The quest for various potions and remedies kept the mother  separate from her child, though she did not know this at the time.  The mother believed it a valiant quest, and prided herself in her vigilance and determination.  She would single-handedly conquer what had thus far proven unconquerable to vast numbers of scientists, neurologists, neuropharmacologists, researchers and all those who had devoted their lives to finding a cure for autism.  She would save her daughter and she would prevail.  Call it arrogance, a lack of humility or simply being unable to understand; she would reflect on her own near miss with death as justification for her belief in her ability to do what no one else to date had.  (And yes, she began to forget that her sobriety and abstinence were not due to will power or because she tried harder, but was because of the help she received from a larger group/ a power greater than herself.)  All thoughts of something being more powerful than herself were temporarily forgotten, or put on hold, or, depending on the day, justified as being part of what she was trying to do.  As I said before, she was veering from the path laid out for her by thousands of addicts who had years of sobriety and abstinence and practiced humility, honesty, openness, willingness and acceptance as the basic tenets of their ability to stay clean one day at a time.

“Courage to change the things I can…”  she would often repeat this to herself during particularly tough times, neither saying the first part, “Grant me the serenity to accept the things I cannot change,” nor the last, “and wisdom to know the difference.”  She believed herself to be courageous.  She knew herself to be courageous.  And she had learned over the years how to tap into her innate kindness, to foster it, encourage it and nurture it, though in her quest for a cure she felt increasingly out of touch with all that and began to struggle mightily with what it meant to take “the next right action”  or know what it meant to know any will other than her own.

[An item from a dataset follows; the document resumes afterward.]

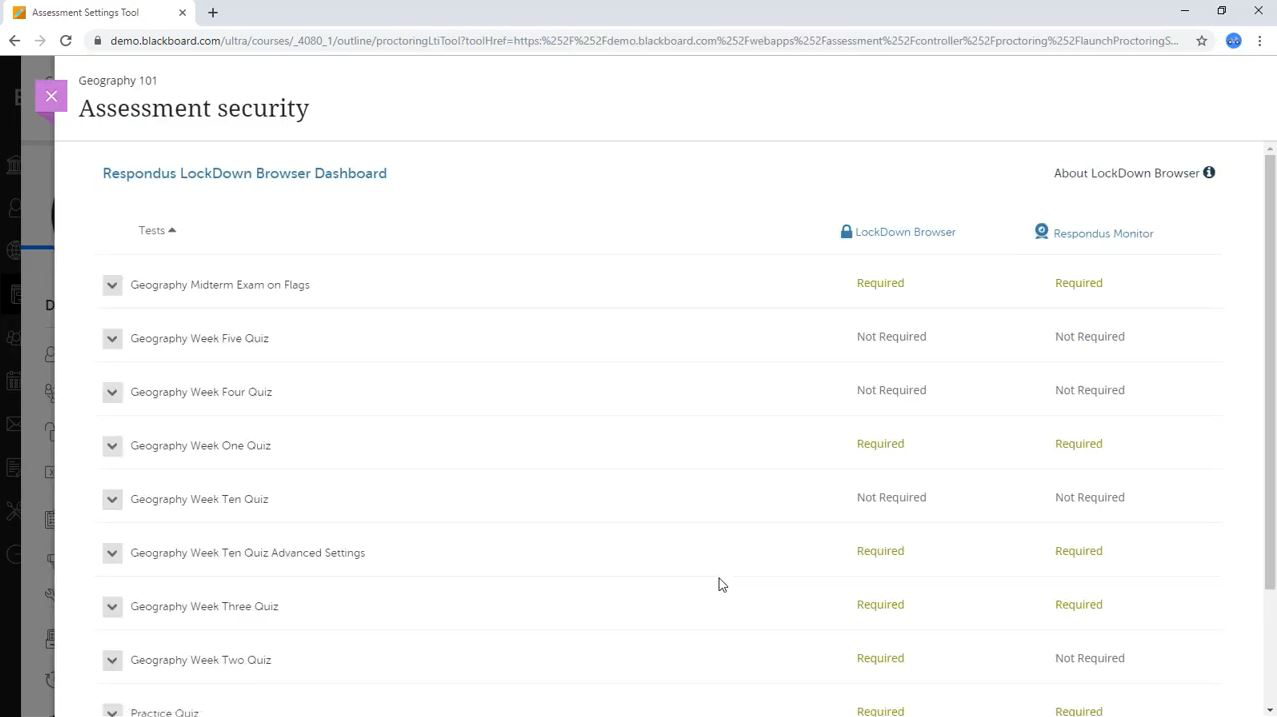
Task: Click the vertical scrollbar of the dashboard
Action: click(1270, 370)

Whether there is a G-O-D piece to all this is not something I can speak of, nor can she, as this is a word that never brought solace, so in the midst of all of this she abandoned even saying the word and stopped trying to make sense of what it may or may not mean.  She did, however, believe in something larger than herself, a power whose meaning shifted over the years and eventually evolved to mean – kindness, love, appreciation, gratitude – these were the things she knew to do and act upon when feelings began to feel factual, when feelings served to confuse her and make her believe them, despite what was happening and what she was witnessing.  Acts of kindness were the mainstay of her “practice” for no other reason than she knew her life was better when practicing kindness than when she did not.

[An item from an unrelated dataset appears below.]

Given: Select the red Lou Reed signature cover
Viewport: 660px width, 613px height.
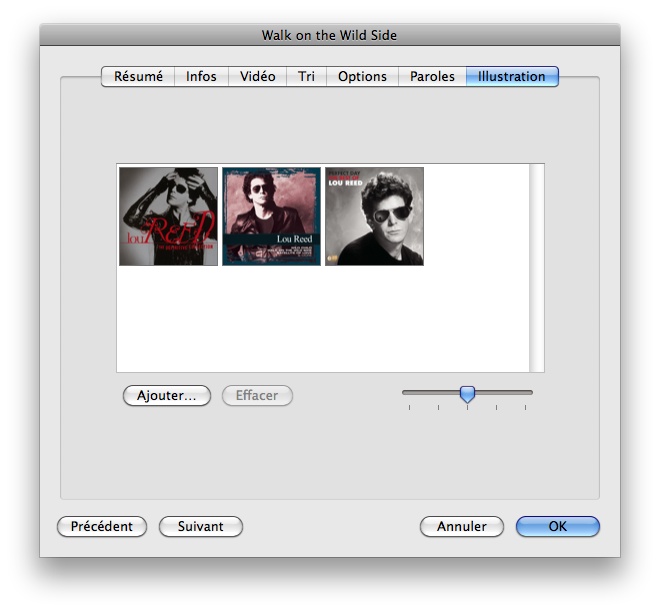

So it was not a leap for her to believe that finding a cure for all that ailed her daughter was an act of kindness.   It’s important that I interject here that to this girl who had grown into a woman, had spent more than two decades of her life being an addict, found abstinence and sobriety through another way of being in this world, became a mother to two beautiful children, a “cure” meant removing all those things that caused her daughter pain.  A cure meant that her daughter would be able to carry on a conversation, the way non-autistic children do, that she would not have GI issues, she would not have sensitivities to texture and noise and pain, but that she would be relieved of all of that.  She told herself these were all things her daughter would want to have removed and be “cured” of if only she could tell her.  The mother believed this wholeheartedly and comforted herself that she was doing the right thing.  The only thing.  The best thing.  Not for a moment did she think of a “cure” as an eradication of her child, but more a version of her child.  A kind of fantasy, similar to believing in Santa Claus, of who her child would be if she were relieved of all or most of her physical pain and had the ability to get along in society and this world with ease.

Muddying the Water: Alleviating Pain ≠ “Recovery”

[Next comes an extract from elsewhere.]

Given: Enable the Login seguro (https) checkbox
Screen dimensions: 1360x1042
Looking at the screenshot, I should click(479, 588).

A few months ago I wrote about how, once we were given an autism diagnosis for our daughter, so many of the things we believed were uniquely and wonderfully “Emma”, were suddenly thought to be examples of her “autism”.  Things were either categorized as a deficit or a “splinter skill”.  Splinter Skills and Other Words We Use concentrated on talents, interests and abilities.  My friend, Chavisory reminded me yesterday of the physical issues often mistakenly believed to be part of autism.  Things like allergies, insomnia, GI problems, epilepsy and food and eating challenges that often people who are Autistic have, but that many in the general population also experience.

Chavisory mentioned in her comment, a NYTimes article about a drug trial thought to minimize social withdrawal in Autistic people and those with Fragile X.  She wrote, “social withdrawal is not actually a core feature of autism. It’s a consequence of deeper issues with language, sensory processing, and motor differences.” Chavisory’s point is an important one.  This distinction is critical.  Not only because researchers are often trying to treat something that is actually something else, but because it confuses caregivers into believing they can “cure their child of autism”.

When a non autistic person has food allergies or insomnia, we say they have food allergies or insomnia. When an Autistic person has a food allergy or insomnia, many believe it to be yet another aspect of their autism.  People talk about “co-morbid” diagnoses of an Autistic person as though it were all folded into the autism diagnosis.  The problem with all of this is, it muddies the waters and makes people misunderstand what autism is and isn’t.  And it opens the door for many to believe they are curing their child of autism.  Taking care of allergies, GI issues and insomnia will not make an Autistic person non Autistic, however it will make them feel a lot better.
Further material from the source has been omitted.